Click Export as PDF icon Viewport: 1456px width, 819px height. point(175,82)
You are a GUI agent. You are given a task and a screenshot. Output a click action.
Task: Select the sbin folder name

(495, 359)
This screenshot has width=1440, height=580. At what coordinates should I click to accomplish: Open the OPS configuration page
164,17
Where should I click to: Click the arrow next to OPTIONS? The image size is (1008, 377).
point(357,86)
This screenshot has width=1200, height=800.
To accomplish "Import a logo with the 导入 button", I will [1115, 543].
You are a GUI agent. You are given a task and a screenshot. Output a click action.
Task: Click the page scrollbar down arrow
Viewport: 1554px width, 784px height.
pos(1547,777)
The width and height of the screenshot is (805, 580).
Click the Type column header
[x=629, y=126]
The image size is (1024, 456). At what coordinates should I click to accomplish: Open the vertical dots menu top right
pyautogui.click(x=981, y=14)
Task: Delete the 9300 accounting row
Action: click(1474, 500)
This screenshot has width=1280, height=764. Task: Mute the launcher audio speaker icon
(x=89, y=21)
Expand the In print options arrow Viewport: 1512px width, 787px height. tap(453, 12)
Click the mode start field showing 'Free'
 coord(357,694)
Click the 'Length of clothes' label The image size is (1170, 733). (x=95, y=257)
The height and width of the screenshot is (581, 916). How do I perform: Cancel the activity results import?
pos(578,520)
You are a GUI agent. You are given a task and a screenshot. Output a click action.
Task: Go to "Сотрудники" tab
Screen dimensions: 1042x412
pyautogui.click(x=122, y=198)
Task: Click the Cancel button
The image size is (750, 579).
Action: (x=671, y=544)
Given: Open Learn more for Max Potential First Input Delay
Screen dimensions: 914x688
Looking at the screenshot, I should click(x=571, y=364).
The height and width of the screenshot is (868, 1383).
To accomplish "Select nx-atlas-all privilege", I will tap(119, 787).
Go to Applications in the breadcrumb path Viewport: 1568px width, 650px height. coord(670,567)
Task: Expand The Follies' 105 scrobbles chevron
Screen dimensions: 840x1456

○ ○ ○ ○

▸ **WHAT THE TASK ASKS**: Copy out every one of the rows above word for word, keeping their order, spelling, spacing and punctuation unchanged.

▸ **TASK RESULT**:
Click Export as PDF icon Viewport: 1456px width, 819px height. point(175,82)
You are a GUI agent. You are given a task and a screenshot. Output a click action.
Task: Select the sbin folder name

(495, 359)
This screenshot has width=1440, height=580. At what coordinates should I click to accomplish: Open the OPS configuration page
164,17
Where should I click to: Click the arrow next to OPTIONS? The image size is (1008, 377).
point(357,86)
This screenshot has width=1200, height=800.
To accomplish "Import a logo with the 导入 button", I will [1115, 543].
You are a GUI agent. You are given a task and a screenshot. Output a click action.
Task: Click the page scrollbar down arrow
Viewport: 1554px width, 784px height.
pos(1547,777)
The width and height of the screenshot is (805, 580).
Click the Type column header
[x=629, y=126]
The image size is (1024, 456). At what coordinates should I click to accomplish: Open the vertical dots menu top right
pyautogui.click(x=981, y=14)
Task: Delete the 9300 accounting row
Action: click(1474, 500)
This screenshot has width=1280, height=764. Task: Mute the launcher audio speaker icon
(x=89, y=21)
Expand the In print options arrow Viewport: 1512px width, 787px height. tap(453, 12)
Click the mode start field showing 'Free'
 coord(357,694)
Click the 'Length of clothes' label The image size is (1170, 733). (x=95, y=257)
The height and width of the screenshot is (581, 916). How do I perform: Cancel the activity results import?
pos(578,520)
You are a GUI agent. You are given a task and a screenshot. Output a click action.
Task: Go to "Сотрудники" tab
Screen dimensions: 1042x412
pyautogui.click(x=122, y=198)
Task: Click the Cancel button
The image size is (750, 579).
Action: (x=671, y=544)
Given: Open Learn more for Max Potential First Input Delay
Screen dimensions: 914x688
Looking at the screenshot, I should click(x=571, y=364).
The height and width of the screenshot is (868, 1383).
To accomplish "Select nx-atlas-all privilege", I will tap(119, 787).
Go to Applications in the breadcrumb path Viewport: 1568px width, 650px height. coord(670,567)
Task: Expand The Follies' 105 scrobbles chevron
Screen dimensions: 840x1456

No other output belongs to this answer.